---------- Passage provided

Rather, she was worried that the tilt in the high wall had become so marked that it was going to pose a safety risk to her family when they moved back into the property.
These concerns were again raised by Ms Fan in her communications with Mrs Stockwell commencing in August 2020. - [163]In my view it was not until approximately early April 2021, that Ms Fan became aware that the retaining wall was failing. She could not see the retaining wall at this time but was informed of this fact by Mrs Stockwell in a text dated 6 April 2021. I reject the submission of the Stockwells that there is no evidence that Ms Fan took any (much less any reasonable) steps to address it. Contrary to this submission, over the following six or so weeks, Ms Fan:
- immediately responded to Mrs Stockwell’s text to the effect that she would be arranging for a building engineer to urgently inspect it;
- arranged for the cosmetic cladding to be removed, so that the retaining wall and the timber paling fence were exposed;
- had an engineer carry out an inspection and prepare a report and provided a copy of the report to the Stockwells;
- agreed to Mr Stockwell coming onto her property to carry out an inspection;
- informed Mrs Stockwell that she had obtained a soil report that she would provide to them;
- enquired about the prospect of making an insurance claim and suggested to the Stockwells that they also explore this option, given that it was her understanding that the retaining wall and timber paling fence had been mainly damaged by the extra soil and trees;
- informed the Stockwells in various communications in early to mid-May 2021 that she was contacting builders to see if a temporary support solution could be implemented;
- sought the cooperation of the Stockwells in suggesting to them that she considered the best solution would be for them both to agree to the retaining wall being rebuilt;
- offered to obtain two quotations for the rebuilding of the retaining wall; and
- arranged for Barth Building to do the make-safe works on the retaining wall in late May 2021.
- [164]Ms Fan had Barth Building re-attend her property on 16 June 2021 to finalise the
make-safe works required. - [165]I am satisfied that the taking of reasonable measures did not require Ms Fan to carry out the extensive works involved in demolishing and removing the existing retaining wall and replacing it. This is particularly so in circumstances where:
- it has been reasonable for Ms Fan to seek the assistance of experts in understanding the cause of the collapse of the retaining wall, given that she was not involved with the construction of it, and the Stockwells have undertaken work in the vicinity of it;
- Ms Fan reasonably explored the option of an insurance claim (which has been rejected);
- Ms Fan has been willing to contribute financially to the replacement of it on the basis that the Stockwells also contribute, where there are expert opinions to the effect that the Stockwells have contributed to its failure;
- I accept Ms Fan’s evidence that she has not had the financial means to fully fund the costs of replacing the retaining wall; and
- by correspondence dated 3 March 2023, the Stockwells’ lawyer informed Ms Fan that the Stockwells did not give her permission to access their land and that any attempted access would be treated as a trespass.[76]
- [166]For the abovementioned reasons, the Stockwells’ claim in negligence fails.

--------------------
---------- Dataset extract

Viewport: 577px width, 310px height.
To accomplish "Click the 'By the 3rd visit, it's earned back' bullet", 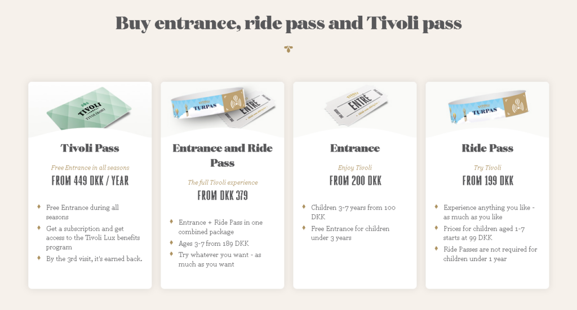I will (x=94, y=259).
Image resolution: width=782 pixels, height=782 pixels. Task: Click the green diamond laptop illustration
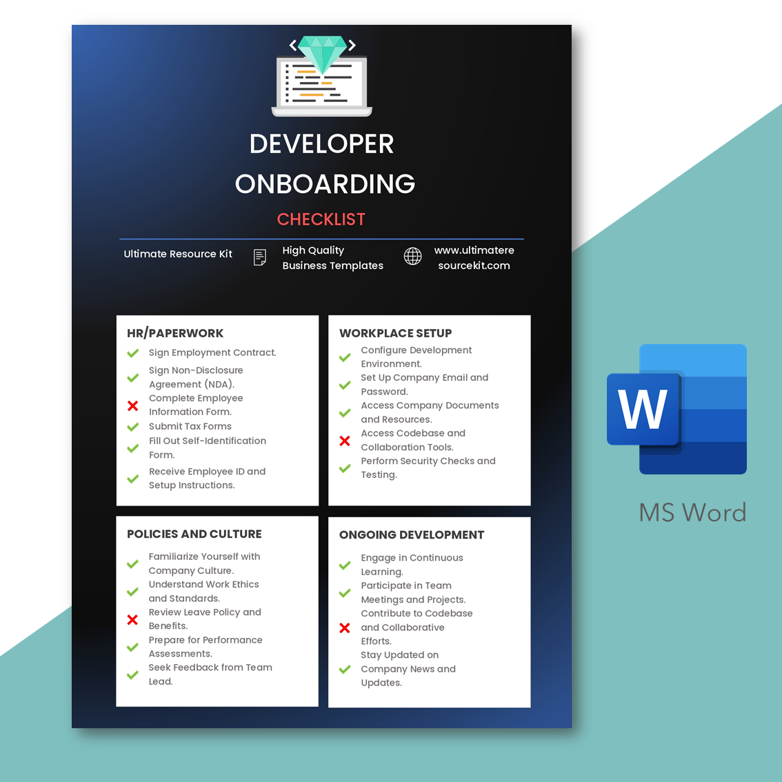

--------------------

Task instructions. Extend the court ruling on the failed retaining wall past its last sentence, keeping its numbered-paragraph style.

Written answer.
- The Stockwells’ claims in nuisance and s 179 of the PLA
- [167]As to the claims in nuisance and for breach of s 179 of the PLA, it is alleged that:
- the Stockwells had a right to have their property supported by Ms Fan’s property;
- in about 2004, there were excavation works undertaken by the previous owner of Ms Fan’s property, which reduced the lateral support to the Stockwells’ property.
- the failure of the retaining wall has further reduced the lateral support to their property, which failure has been caused by the poor design of the retaining wall; and
- the removal of the lateral support referred to in subparagraphs (ii) and (iii) above is an actionable nuisance and a breach of Ms Fan’s obligations provided for in s 179 of the PLA.
- [168]I am not persuaded by the Stockwells’ contention that Ms Fan is liable for the removal of lateral support consequential upon the excavation works undertaken in 2004, or strictly liable for a further reduction in lateral support because of the failure of the retaining wall. There are several reasons for this.
- [169]First, the principle as articulated in paragraph 27(a) of the Stockwells’ submissions that a landowner is obliged not to remove support to an adjoining neighbour’s land does not advance this contention.
- [170]Second, according to the Stockwells the excavation work undertaken in approximately 2004 was extensive, involved the entirety of Ms Fan’s property, was to a depth of about 10 feet, and created a significant fall between the boundary of the Stockwells’ property and the void created by the excavation. To the extent to which the Stockwells rely on the excavation work undertaken by the previous owner of Ms Fan’s property, as set out above the law is well settled that Ms Fan cannot be made liable for this.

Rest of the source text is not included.